The infrequent sounds of things shuffling around the desk near her reminds me she is busy. Kako is always busy, mind you, always up to something which generally equates to no good, mischief if you will. I pay no attention to it. I know how she is, how invariably her curiosity and meddling will lead to some kind of trouble, albeit rarely serious. Accepting this side of her personality is part of what I must give to ensure her happiness, and in return she helps ensure mine.
Then she sneezes. It is but one sneeze, a small one and nothing to worry about, yet it rattles her body just enough to push around a few items on the desk. Again, I do not look. Nothing crashed to the floor or exploded, so I doubt whatever has been dislodged is of any major concern. I continue petting her with an absent-minded repetition like that of a pendulum swinging methodically along the tall frame of an old grandfather clock. My arm moves with ease and continues stroking her fur, and she continues purring quietly, although I become aware that the sound contains a new element: sniffing, the kind representative of investigation. I do not turn to see what she has found. If it rests atop the desk, it cannot be all that important.

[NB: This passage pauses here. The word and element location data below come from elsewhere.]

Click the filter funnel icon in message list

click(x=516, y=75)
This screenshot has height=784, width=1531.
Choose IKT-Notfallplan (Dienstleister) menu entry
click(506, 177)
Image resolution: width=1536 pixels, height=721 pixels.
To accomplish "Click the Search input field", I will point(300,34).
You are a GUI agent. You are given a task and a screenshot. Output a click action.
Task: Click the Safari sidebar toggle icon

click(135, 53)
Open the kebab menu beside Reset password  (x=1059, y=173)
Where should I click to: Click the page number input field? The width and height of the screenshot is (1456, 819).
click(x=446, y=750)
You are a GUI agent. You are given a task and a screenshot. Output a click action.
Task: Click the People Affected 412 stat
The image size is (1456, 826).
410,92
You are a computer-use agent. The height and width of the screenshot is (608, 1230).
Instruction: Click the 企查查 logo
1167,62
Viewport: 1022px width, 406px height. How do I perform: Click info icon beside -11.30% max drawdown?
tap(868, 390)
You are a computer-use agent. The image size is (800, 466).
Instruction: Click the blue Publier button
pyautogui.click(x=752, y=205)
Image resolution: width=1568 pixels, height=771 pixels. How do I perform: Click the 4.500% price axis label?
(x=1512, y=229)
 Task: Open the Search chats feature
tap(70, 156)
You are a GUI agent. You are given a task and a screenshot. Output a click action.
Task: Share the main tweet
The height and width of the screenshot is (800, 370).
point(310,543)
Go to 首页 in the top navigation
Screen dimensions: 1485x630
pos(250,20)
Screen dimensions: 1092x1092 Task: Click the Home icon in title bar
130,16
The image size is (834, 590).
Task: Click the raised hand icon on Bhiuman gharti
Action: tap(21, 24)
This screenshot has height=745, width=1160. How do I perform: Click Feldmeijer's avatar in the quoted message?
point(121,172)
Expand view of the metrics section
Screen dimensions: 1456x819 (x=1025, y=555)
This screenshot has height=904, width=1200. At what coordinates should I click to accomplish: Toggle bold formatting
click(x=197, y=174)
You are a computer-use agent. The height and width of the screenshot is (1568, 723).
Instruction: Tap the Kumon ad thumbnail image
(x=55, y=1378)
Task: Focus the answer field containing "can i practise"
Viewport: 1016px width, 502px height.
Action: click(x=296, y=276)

She nuzzles my hand with insistence. It is as if I had stopped petting her, yet no such thing had happened. She is simply telling me not to waver in my resolve to meet her needs. She is, let us not forget, Miss Thing, and more importantly, she is Daddy’s Girl. It would be a terrible injustice were Daddy to forget the responsibilities that last name implies.
As I dutifully pet her, her attention once again turns to rummaging about the desk behind me. I assume her sneeze has offered her access to one or more items of interest, perhaps things not visible before she moved them. Her sniffing continues even as her purr deepens. It becomes almost throaty, a reverberating snore if one were to describe it in common terms. Whatever she is up to, she is at least enjoying herself.
Finally, she stands and quietly turns away from me, moves around the desktop flat-panel monitor standing dark and quiet over my left shoulder, steps around one of the speakers, and quickly makes a dash for the cat castle. Her surreptitious movements pique my own curiosity and I finally turn and look at her.
She is holding the microfiber cloth in her mouth. It is the one I use to clean the monitors and my sunglasses. Even as I begin to react, she glances quickly over her right shoulder and sees me beginning my pursuit, so she bolts from the desk to the castle, climbs one of its columns with the cloth still held firmly in her mouth, and lands defiantly on one of the top platforms. I watch her as I stand, and she reacts to my motion by curling into a ball and pushing the small gray square firmly beneath her as though hiding it will confuse me.
Clever girl, that one. I am most appreciative of the laughter her theft induces. I need it.